ARC3018HF (LEC0109) 
Instructor: Adrian Phiffer

This thesis studio is concerned with making buildings – specifically, public buildings. Its provocation is that public buildings can neither fully materialize nor stabilize collective intentions. Instead, the studio proposes an exploration that embraces the uncertainty of public forms, the partiality of participation, and the indeterminacy of matter and meaning as a design method in itself.

The term “Forms” is used in the title not to signal a return to formalism or stability, but to interrogate how architectural forms become vessels of shifting meanings, contested publics, and unstable material practices. Here, form is not resolution – it is a site of tension, performativity, and rearticulation. Moreover, the studio contends that there is no contradiction between rigorous formal inquiry and ecological/posthuman dimensions of architecture; rather, their friction is seen as essential to the making of significant public architecture.

Via a series of short exercises (first semester) and a building proposal (second semester), we will test concepts, formats, and methods of architectural ideation.
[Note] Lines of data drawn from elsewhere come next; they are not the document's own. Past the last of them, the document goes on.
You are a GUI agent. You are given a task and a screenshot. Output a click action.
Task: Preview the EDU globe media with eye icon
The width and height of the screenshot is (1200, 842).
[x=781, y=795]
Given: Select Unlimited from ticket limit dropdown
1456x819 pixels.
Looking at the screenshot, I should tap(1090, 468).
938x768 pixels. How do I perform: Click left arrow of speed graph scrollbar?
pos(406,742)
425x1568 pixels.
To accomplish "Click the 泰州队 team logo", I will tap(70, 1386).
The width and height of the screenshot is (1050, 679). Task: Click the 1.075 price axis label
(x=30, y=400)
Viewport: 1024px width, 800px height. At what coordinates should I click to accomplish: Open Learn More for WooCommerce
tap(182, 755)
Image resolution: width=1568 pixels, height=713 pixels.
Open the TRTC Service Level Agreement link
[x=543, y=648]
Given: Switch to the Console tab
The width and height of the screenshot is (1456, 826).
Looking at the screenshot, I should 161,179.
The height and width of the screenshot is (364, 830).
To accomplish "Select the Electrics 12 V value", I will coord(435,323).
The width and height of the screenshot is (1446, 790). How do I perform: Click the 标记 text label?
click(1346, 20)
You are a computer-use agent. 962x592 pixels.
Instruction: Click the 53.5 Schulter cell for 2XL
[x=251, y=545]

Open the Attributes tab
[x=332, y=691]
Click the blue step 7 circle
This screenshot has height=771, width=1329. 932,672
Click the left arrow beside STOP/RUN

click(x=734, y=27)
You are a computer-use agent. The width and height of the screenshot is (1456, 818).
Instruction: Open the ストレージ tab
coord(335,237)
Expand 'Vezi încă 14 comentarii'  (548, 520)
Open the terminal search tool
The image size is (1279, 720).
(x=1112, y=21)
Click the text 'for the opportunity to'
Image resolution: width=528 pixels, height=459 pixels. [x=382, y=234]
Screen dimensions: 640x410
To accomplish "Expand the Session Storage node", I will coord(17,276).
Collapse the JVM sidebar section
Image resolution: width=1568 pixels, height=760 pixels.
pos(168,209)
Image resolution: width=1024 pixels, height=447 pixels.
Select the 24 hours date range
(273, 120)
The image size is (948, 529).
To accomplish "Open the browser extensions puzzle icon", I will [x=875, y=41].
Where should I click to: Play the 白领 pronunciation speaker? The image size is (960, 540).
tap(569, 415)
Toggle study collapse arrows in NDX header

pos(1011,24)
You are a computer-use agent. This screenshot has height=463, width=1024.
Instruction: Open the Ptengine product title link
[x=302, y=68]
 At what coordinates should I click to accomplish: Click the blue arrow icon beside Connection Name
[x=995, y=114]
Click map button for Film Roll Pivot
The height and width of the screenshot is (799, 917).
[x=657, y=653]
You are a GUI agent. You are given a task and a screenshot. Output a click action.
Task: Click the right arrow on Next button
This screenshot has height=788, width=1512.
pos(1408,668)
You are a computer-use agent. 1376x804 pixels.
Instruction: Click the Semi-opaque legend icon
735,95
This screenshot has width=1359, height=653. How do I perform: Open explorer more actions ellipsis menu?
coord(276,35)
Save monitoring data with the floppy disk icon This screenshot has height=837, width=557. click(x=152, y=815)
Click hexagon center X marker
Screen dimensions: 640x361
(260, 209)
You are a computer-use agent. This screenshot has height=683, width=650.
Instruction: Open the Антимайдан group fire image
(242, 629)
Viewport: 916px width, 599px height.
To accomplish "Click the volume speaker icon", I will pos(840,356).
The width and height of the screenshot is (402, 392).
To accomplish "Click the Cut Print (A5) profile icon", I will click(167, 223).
The public building becomes our testing ground to interrogate and challenge disciplinary boundaries, ideological assumptions, and the conventions embedded in current formal, philosophical, and technical paradigms.

Your thesis proposals may explore any program, scale, site, location – but several key questions will guide the work:

  • Who defines what is public? Who gets access, and under what conditions?
  • How does a building become public, rather than just being labeled as such?
  • Can public buildings be instigators of new forms of behaviour, assembly, and discourse?
  • Should they be conceptualized as infrastructure (delivering systems, proximities, and spatial logics) or as rhetorics (articulating presence, identity, and distinction)?
  • In their context, should they follow the path of exceptionalism or norm?
  • Can we challenge the assumption of permanence (in built form and/or use)? Might public buildings be instead conceived as ephemeral, changing depending on how they are used, perceived, and inhabited over time?

And finally, in a society atomized by information saturation, can public buildings retain their social, cultural, and political efficacy?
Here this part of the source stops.